CARL: Camera-Agnostic Representation Learning for Spectral Image Analysis
This addresses a bottleneck for AI applications in spectral imaging across domains like medicine and remote sensing, offering improved generalizability over camera-specific models.
The paper tackles the problem of camera-specific models in spectral imaging due to variability in channel dimensionality and wavelengths, introducing CARL for camera-agnostic representation learning across RGB, multispectral, and hyperspectral modalities, with experiments showing robustness to spectral heterogeneity in medical imaging, autonomous driving, and satellite imaging domains.
Spectral imaging offers promising applications across diverse domains, including medicine and urban scene understanding, and is already established as a critical modality in remote sensing. However, variability in channel dimensionality and captured wavelengths among spectral cameras impede the development of AI-driven methodologies, leading to camera-specific models with limited generalizability and inadequate cross-camera applicability. To address this bottleneck, we introduce CARL, a model for Camera-Agnostic Representation Learning across RGB, multispectral, and hyperspectral imaging modalities.

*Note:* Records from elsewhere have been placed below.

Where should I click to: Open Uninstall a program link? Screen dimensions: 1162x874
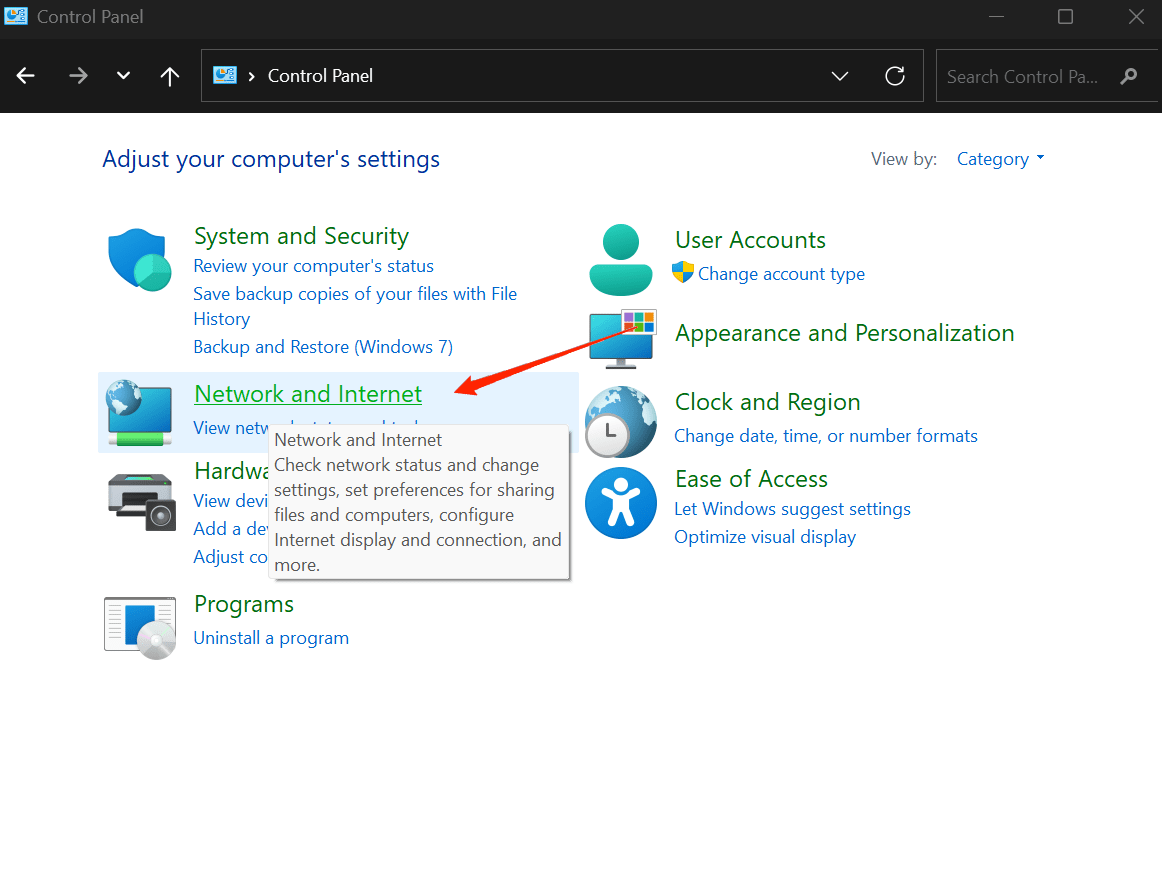[271, 638]
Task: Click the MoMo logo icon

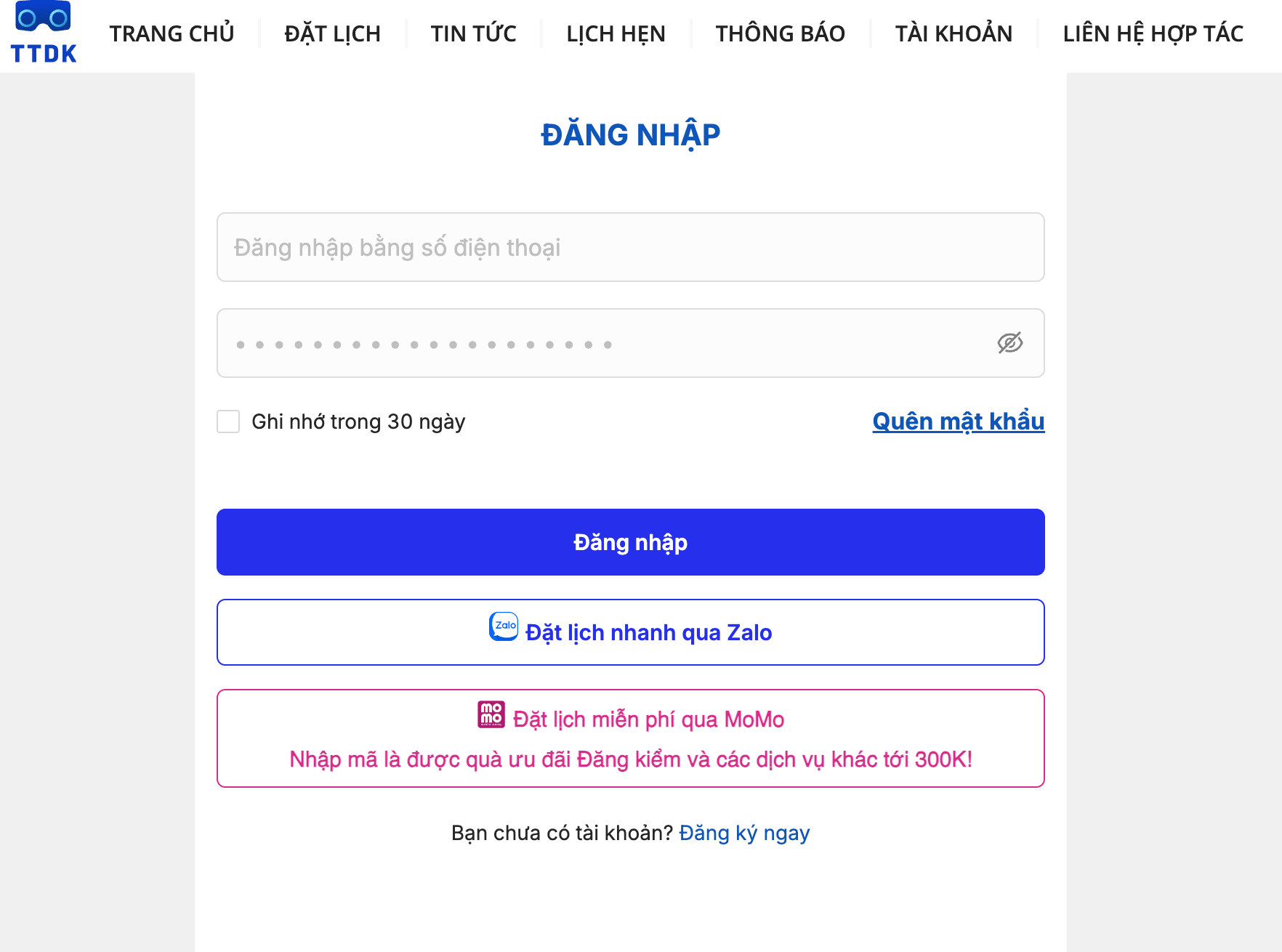Action: pyautogui.click(x=491, y=714)

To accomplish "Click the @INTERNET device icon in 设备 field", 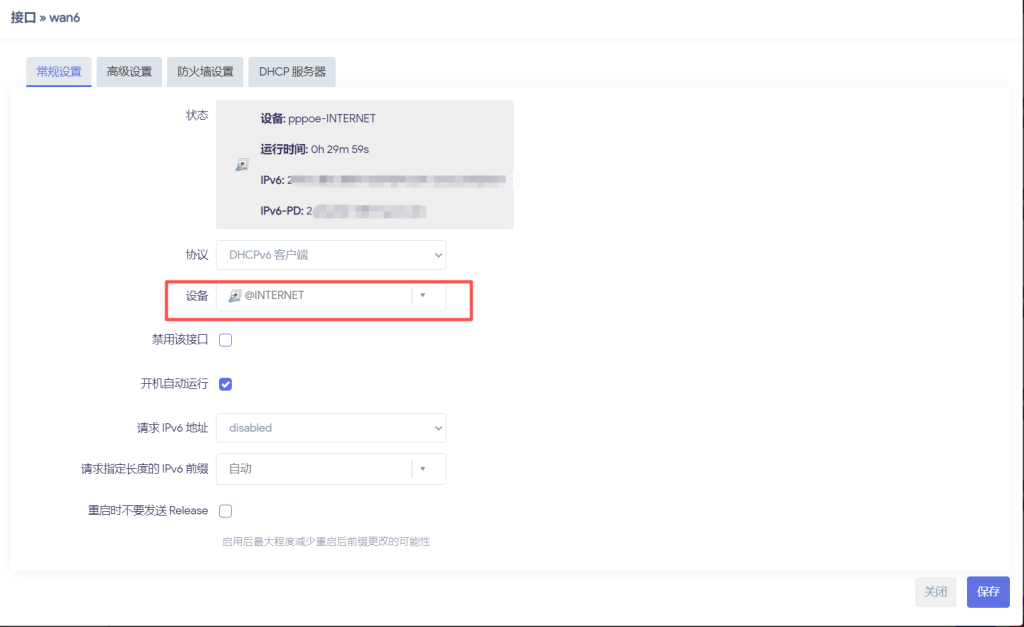I will click(235, 296).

To enable the conversion of a spectral image with any channel dimensionality to a camera-agnostic representation, we introduce a novel spectral encoder, featuring a self-attention-cross-attention mechanism, to distill salient spectral information into learned spectral representations. Spatio-spectral pre-training is achieved with a novel feature-based self-supervision strategy tailored to CARL. Large-scale experiments across the domains of medical imaging, autonomous driving, and satellite imaging demonstrate our model's unique robustness to spectral heterogeneity, outperforming on datasets with simulated and real-world cross-camera spectral variations. The scalability and versatility of the proposed approach position our model as a backbone for future spectral foundation models.